I read a very interesting article the other day about “victim anger.”  This is when you blame everyone else for your problems.  Everyone knows someone like this.  This person just can’t seem to get ahead, and it’s always someone else’s fault.

I see this a lot with dieters, and I know quite a few of them.  This isn’t because I know a lot of overweight people (even though I do), but it’s because, being 95 pounds, I’m a magnet for anyone who feels that they are fat.

I’ve heard dozens upon dozens of excuses, from the old Garfield-like expression, “I’m not fat, I’m just short.”  Or how about, “My body is just made to be fat.”  Even better, “If you can’t accept me for being 200 pounds overweight, then you’re a {{insert bleep}}.”

I’m not bashing on anyone who needs to lose some weight.  In fact, I have a very nonchalant attitude about weight. If you are overweight, and you don’t care, well, then, I don’t care.

The article explains victim anger thus:

As trauma after trauma batters you, you will begin to say, “Why me? This isn’t fair!” You will blame anyone who gets in your way. You will feel victimized by the world. You might even become a psychological terrorist. Because you can’t look at your responsibility in what is happening, you will develop a “victim” mentality, and you will have fallen into “victim” anger.

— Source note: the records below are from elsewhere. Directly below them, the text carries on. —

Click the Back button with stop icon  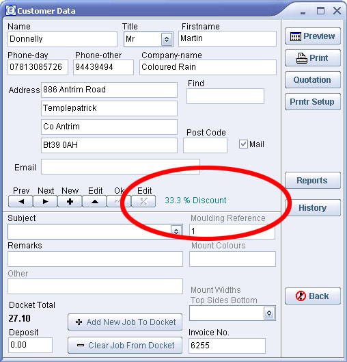[x=313, y=296]
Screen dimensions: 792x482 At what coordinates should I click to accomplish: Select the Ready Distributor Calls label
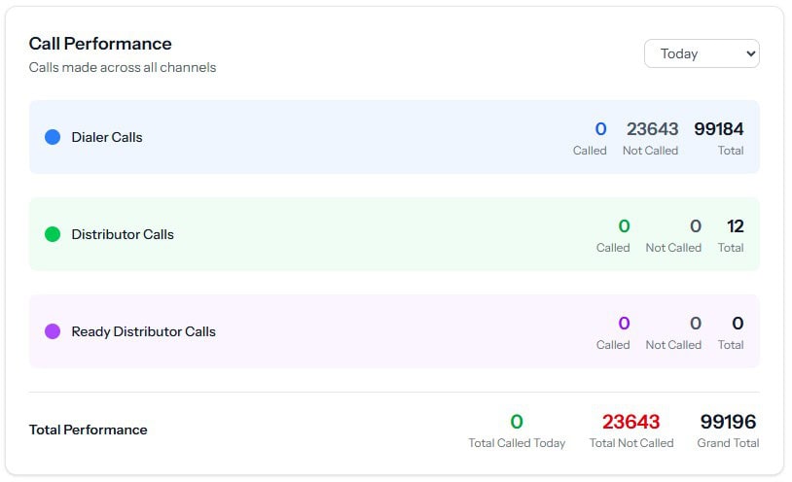tap(143, 331)
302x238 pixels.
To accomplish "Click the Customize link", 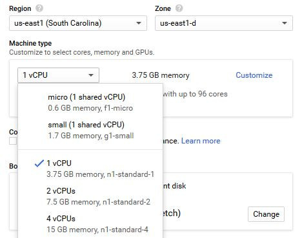I will [254, 75].
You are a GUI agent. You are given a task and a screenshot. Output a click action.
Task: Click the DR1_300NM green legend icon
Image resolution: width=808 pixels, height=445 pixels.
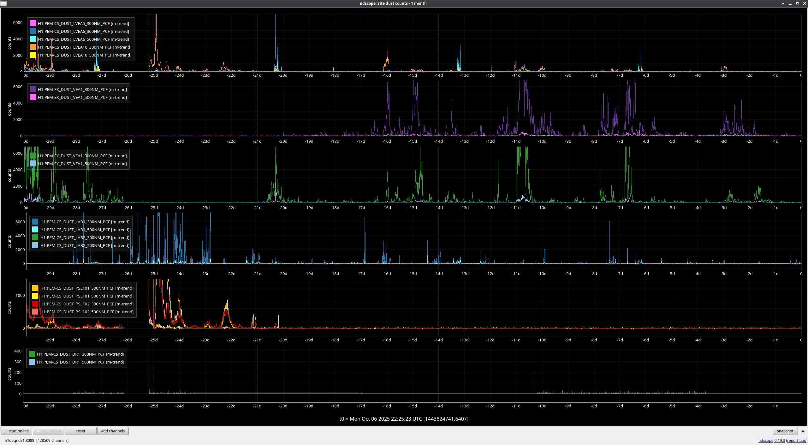coord(32,354)
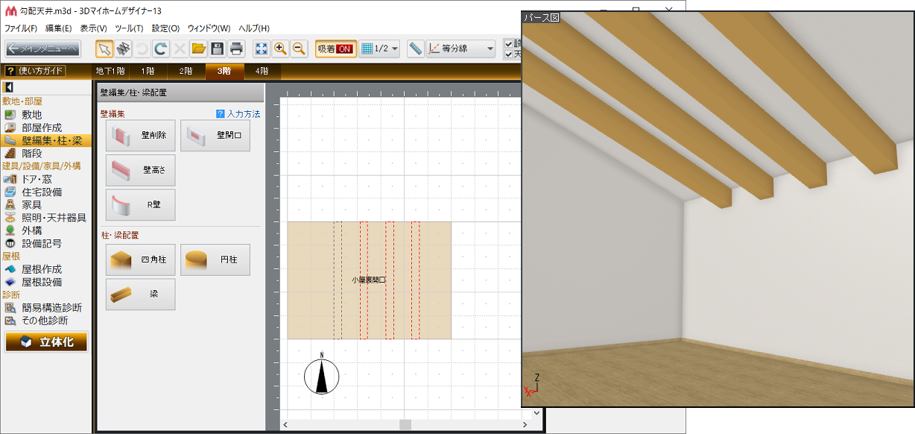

Just don’t complain that it’s someone else’s fault when you sit in front of the TV four hours a night and eat potato chips.  Meanwhile, I sit in front of the boob tube for a maximum of one show per night (if even that) and I eat hummus and pita chips baked with olive oil.  And then I go for a half-hour walk.

This is what I mean by victim anger, and it just doesn’t happen with people on a diet.  It happens with writers, too.  And yes, I am blaming myself as well, because I often find myself without time.  Some days I make excuses not to write or even go to the coffee shop.  This past week, I made an excuse not to blog.  It’s my kid’s fault because I had to pick her up from track practice.  It’s my insurance agent’s fault because I he wanted to talk to me for three hours.  It’s my friend’s fault because she wouldn’t let me off the phone.

But it’s no one’s fault but mine.

Psychological reasons aside (e.g. exploring the reasons that I am procrastinating), this week I made a renewed commitment to myself.  I decided to cut all the trimmings and go on a diet.  A writer’s diet.  This means that I feel “victim anger,” I need to take steps to avoid it.

The first to go was, unfortunately, watching little babies.  I need to manage my time and it has to come at the sacrifice of being nice, because ultimately, someone else not having enough money for daycare is not my problem.  Finding the time to write is my problem.  Getting my master’s degree in creative writing is my problem.


Mandi’s Hummus

1 (16 ounce) can garbanzo beans
1/4 cup liquid
3 tablespoons lemon juice
2 teaspoons garlic
1/2 teaspoon salt
2 tablespoons olive oil
1 tablespoon cumin
1/4 onion, optional

In a food processor, crush beans.  Add the lemon, garlic, salt, olive oil, cumin and onion as it is processing.  Slowly pour in liquid, adding more if a creamier texture is desired.